Malcolm Stevenson Forbes, Jr., nombre completo del actual dueño de la revista FORBES una de las publicaciones de economía y negocios, más importante de los Estados Unidos, creció en la hacienda familiar, Far Hills, New Jersey, bastante influido por un padre autoritario. Este "papá, Malcon Forbes, que al cumplir los 70 años se gastó 5 millones de dólares para festejarlos en Tánger con familiares y amigos, marcó con su personalidad la de su hijo, que prácticamente es un calco.

A los 22 años, Steve empezó a trabajar en la revista paterna.
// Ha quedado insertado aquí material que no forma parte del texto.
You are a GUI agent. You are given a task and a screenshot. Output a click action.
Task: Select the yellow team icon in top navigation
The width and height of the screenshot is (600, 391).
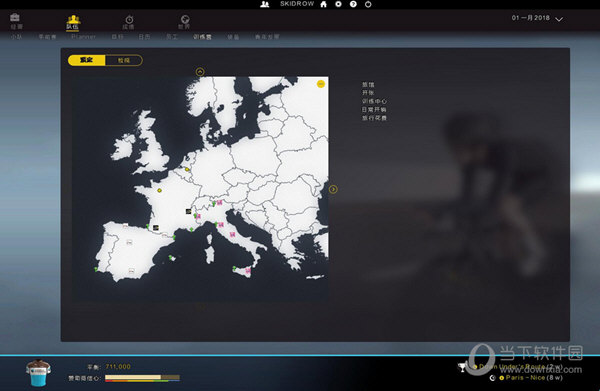click(x=72, y=21)
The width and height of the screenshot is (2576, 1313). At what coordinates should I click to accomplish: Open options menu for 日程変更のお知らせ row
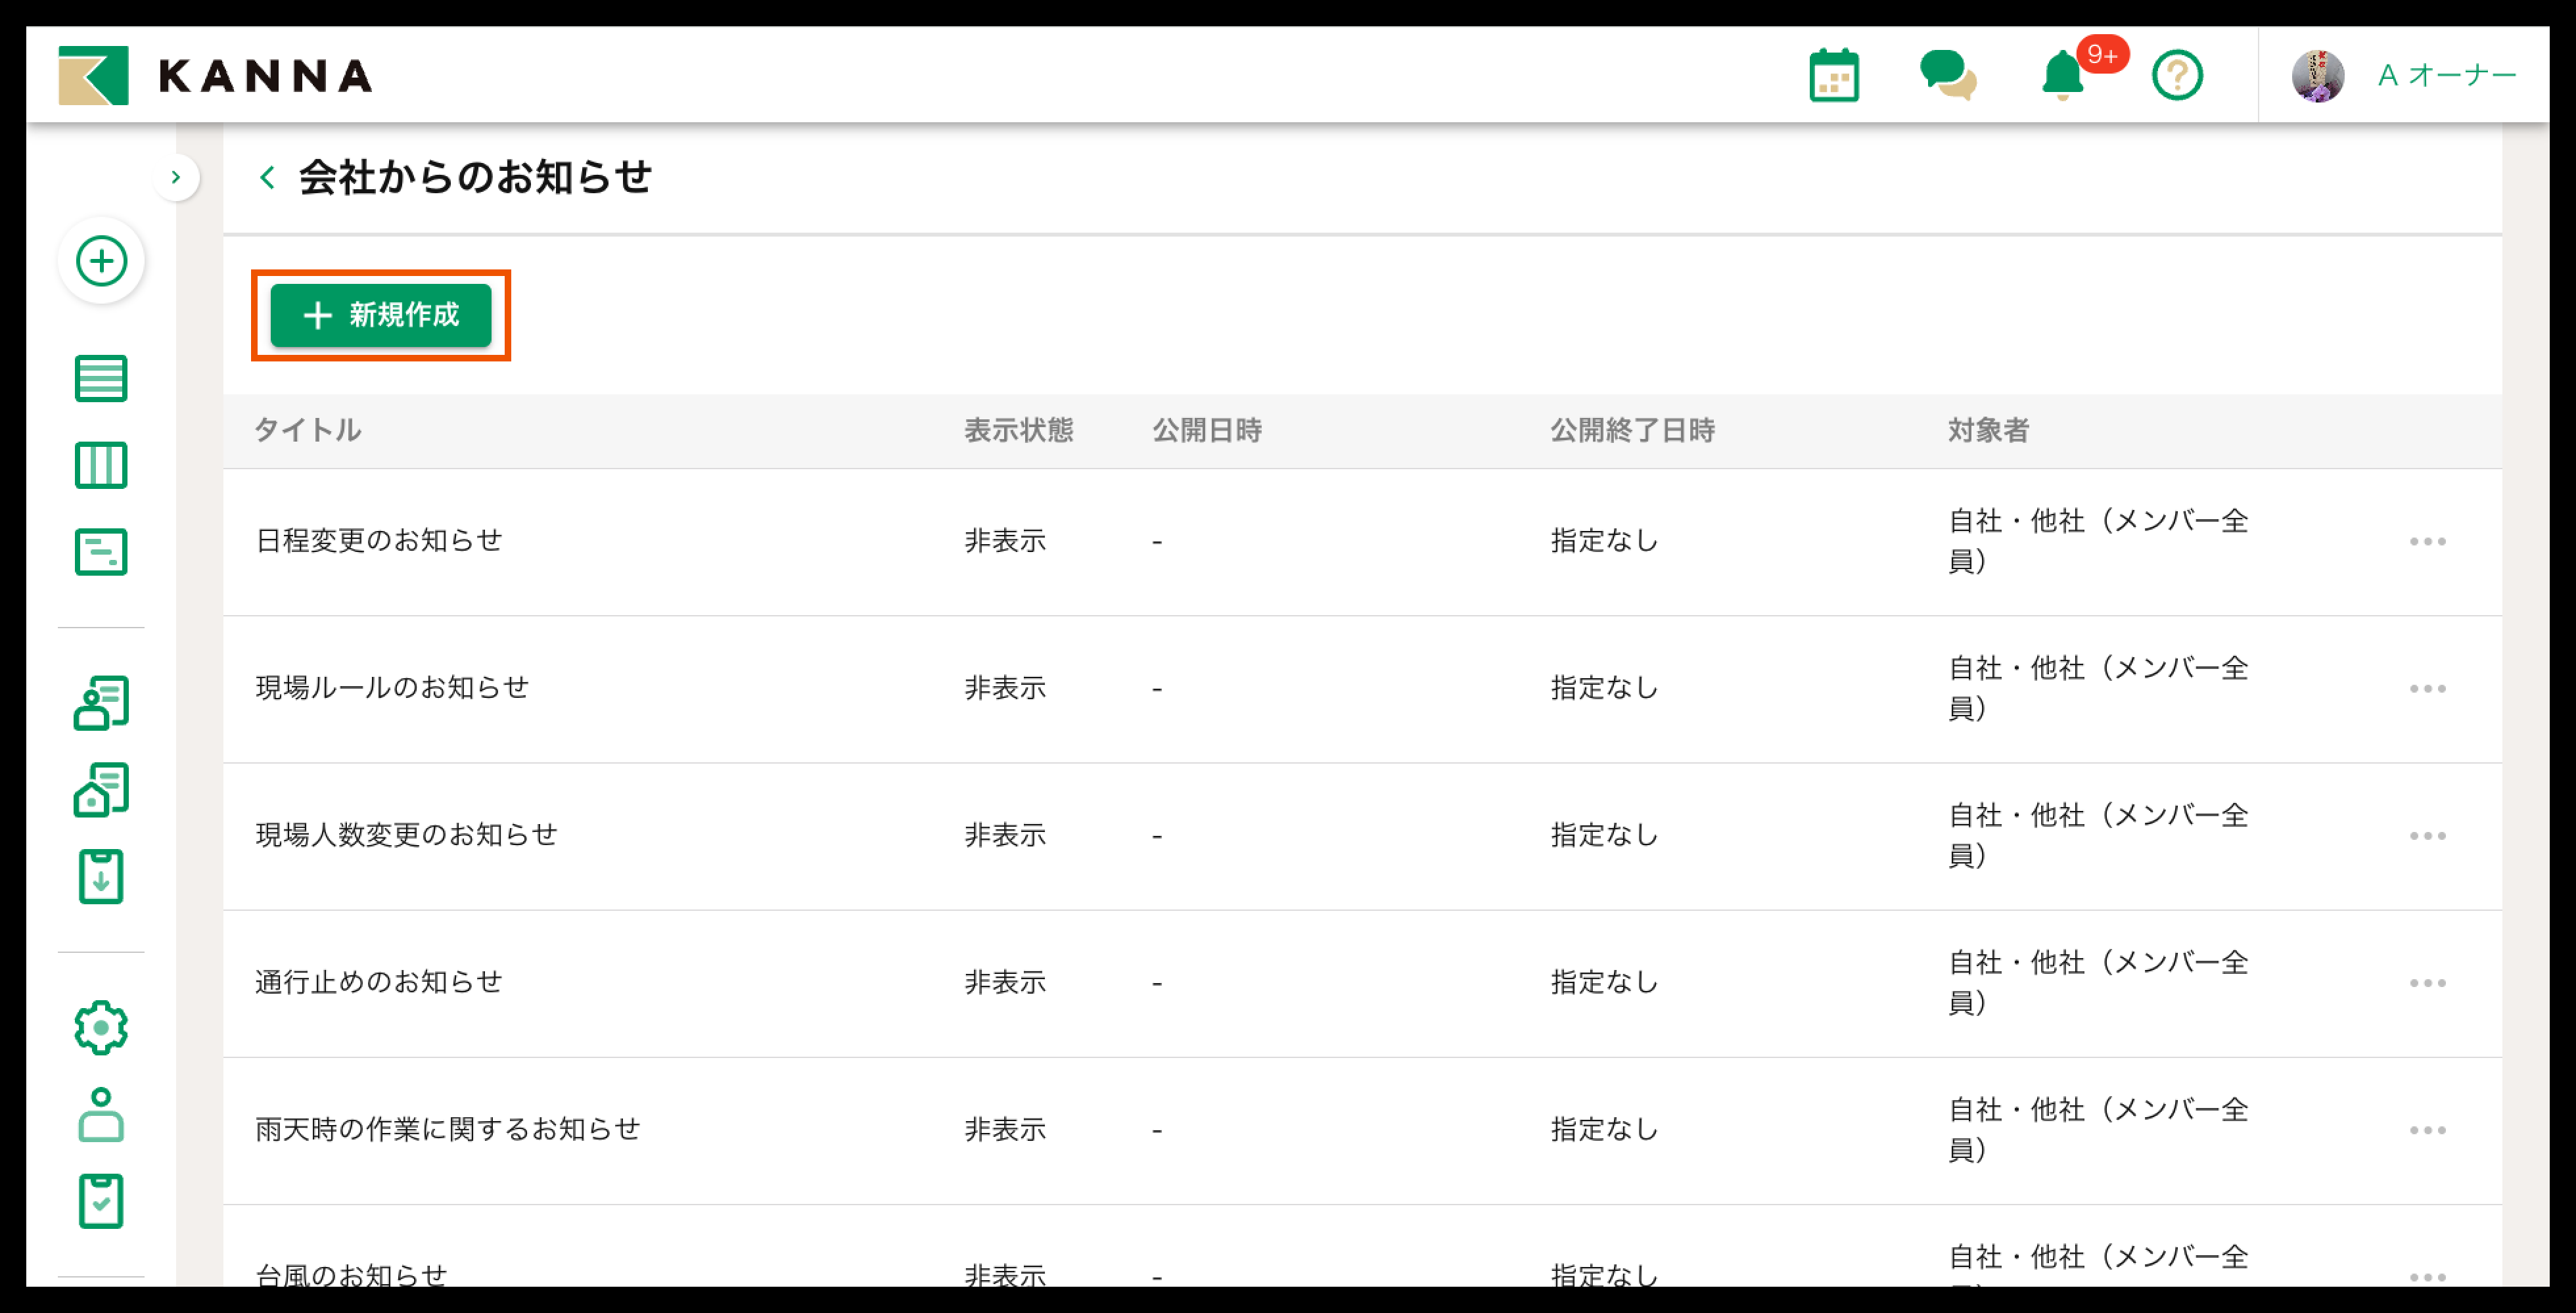(2429, 541)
Heredó la conducción del negocio, donde se le paga un salario anual de un millón y medio de dólares, además de otras utilidades que figuran en el estatuto de la empresa.

Aunque su talento de administrador no pasa de lo común, se comenta en el ámbito editorial que "Forbes alcanzó ventas de más de 4.500 páginas de publicidad al año gracias a una política bastante singular: no se publican malas noticias sobre compañías que compran espacio."

No podía faltar la aventura presidencial dentro de sus objetivos, en 1996, Steve Forbes intentó conseguir la candidatura republicana a la presidencia, que a pesar de sus esfuerzos y la de los profesionales de imagen, utilizados en la campaña, no encontró repercusión.

Tanto tienes tanto vales

Así como su padre se encargaba con excentricidades, de exhibir su fortuna, que llegó a incluir un palacio que perteneció a un sultán en 1880, la compra de cantidades de costosísimos huevos Faberge y una colección de 100 mil soldaditos en miniatura valorada en 1 millón de dólares, Steve no se queda atrás.

Se sabe que posee, además de su residencia y de varios inmuebles, una isla en Fidji, un gigantesco yate, un Boeing 727 y un castillo en Francia, y las proyecciones más descabelladas acerca de su fortuna encontradas en internet le atribuyen cuentas bancarias en Suiza y sitúan su patrimonio en ochocientos millones de dólares. La revista Fortune, por su parte, valoró su fortuna personal en un mínimo de cuatrocientos cuarenta millones y la fortuna familiar en aproximadamente mil cuatrocientos millones de dólares.

El dicho popular expresa que el fruto siempre cae cerca del árbol. Y la pregunta del millón es: ¿Es bueno comerse los frutos, sin tener que haber trabajado para plantar el árbol? En este caso parece que si, porque Steve lo sigue cuidando y sigue entero.